What to do —
Every line below that includes the word "will" needs to be copied.

========================================================================

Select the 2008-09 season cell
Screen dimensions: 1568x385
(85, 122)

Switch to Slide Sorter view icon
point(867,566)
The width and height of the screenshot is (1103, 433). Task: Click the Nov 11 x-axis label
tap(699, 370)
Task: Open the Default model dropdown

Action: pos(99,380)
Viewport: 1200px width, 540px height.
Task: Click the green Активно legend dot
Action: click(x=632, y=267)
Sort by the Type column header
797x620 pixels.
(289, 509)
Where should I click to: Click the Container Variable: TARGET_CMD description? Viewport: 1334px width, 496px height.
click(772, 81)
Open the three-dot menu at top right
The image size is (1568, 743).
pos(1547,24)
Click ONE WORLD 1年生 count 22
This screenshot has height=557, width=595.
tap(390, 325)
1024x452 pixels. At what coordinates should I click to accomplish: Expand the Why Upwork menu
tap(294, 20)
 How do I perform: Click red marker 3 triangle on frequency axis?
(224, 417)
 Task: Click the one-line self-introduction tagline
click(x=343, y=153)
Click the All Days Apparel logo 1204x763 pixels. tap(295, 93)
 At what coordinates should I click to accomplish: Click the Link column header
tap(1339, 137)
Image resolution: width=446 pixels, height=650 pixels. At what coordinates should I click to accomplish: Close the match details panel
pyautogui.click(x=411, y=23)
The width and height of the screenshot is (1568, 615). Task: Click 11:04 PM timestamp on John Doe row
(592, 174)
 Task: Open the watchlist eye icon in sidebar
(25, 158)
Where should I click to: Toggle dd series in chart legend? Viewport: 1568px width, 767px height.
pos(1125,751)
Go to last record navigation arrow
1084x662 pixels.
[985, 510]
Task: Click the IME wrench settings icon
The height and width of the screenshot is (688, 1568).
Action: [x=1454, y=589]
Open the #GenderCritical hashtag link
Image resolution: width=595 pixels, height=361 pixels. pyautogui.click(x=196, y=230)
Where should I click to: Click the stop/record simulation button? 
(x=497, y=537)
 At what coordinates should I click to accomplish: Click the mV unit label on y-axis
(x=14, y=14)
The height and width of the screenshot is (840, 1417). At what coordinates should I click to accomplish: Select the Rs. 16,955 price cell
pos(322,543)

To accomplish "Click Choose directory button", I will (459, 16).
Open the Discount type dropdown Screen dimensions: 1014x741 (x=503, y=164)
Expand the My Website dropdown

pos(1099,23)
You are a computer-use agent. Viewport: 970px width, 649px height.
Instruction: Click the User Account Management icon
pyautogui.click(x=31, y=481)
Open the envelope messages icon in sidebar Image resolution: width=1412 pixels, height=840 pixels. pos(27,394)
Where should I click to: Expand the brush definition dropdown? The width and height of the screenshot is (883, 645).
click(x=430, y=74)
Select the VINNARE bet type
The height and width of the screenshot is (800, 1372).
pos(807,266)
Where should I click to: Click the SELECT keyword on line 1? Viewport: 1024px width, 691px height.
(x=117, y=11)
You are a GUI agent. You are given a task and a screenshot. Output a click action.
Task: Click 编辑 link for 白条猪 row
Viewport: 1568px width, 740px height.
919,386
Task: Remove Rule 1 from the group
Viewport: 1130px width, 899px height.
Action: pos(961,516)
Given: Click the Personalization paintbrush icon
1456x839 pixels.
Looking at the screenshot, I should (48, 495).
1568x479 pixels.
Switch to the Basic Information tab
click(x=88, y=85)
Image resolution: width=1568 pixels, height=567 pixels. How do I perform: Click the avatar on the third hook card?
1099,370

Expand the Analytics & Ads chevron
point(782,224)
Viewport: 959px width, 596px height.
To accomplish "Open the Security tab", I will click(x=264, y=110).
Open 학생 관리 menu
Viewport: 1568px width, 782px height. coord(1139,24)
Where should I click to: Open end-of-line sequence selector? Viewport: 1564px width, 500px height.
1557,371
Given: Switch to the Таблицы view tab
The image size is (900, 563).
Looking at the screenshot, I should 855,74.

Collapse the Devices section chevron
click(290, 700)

========================================================================

Answer to this task —
To accomplish "Click Choose directory button", I will (459, 16).
To accomplish "Open the Security tab", I will click(x=264, y=110).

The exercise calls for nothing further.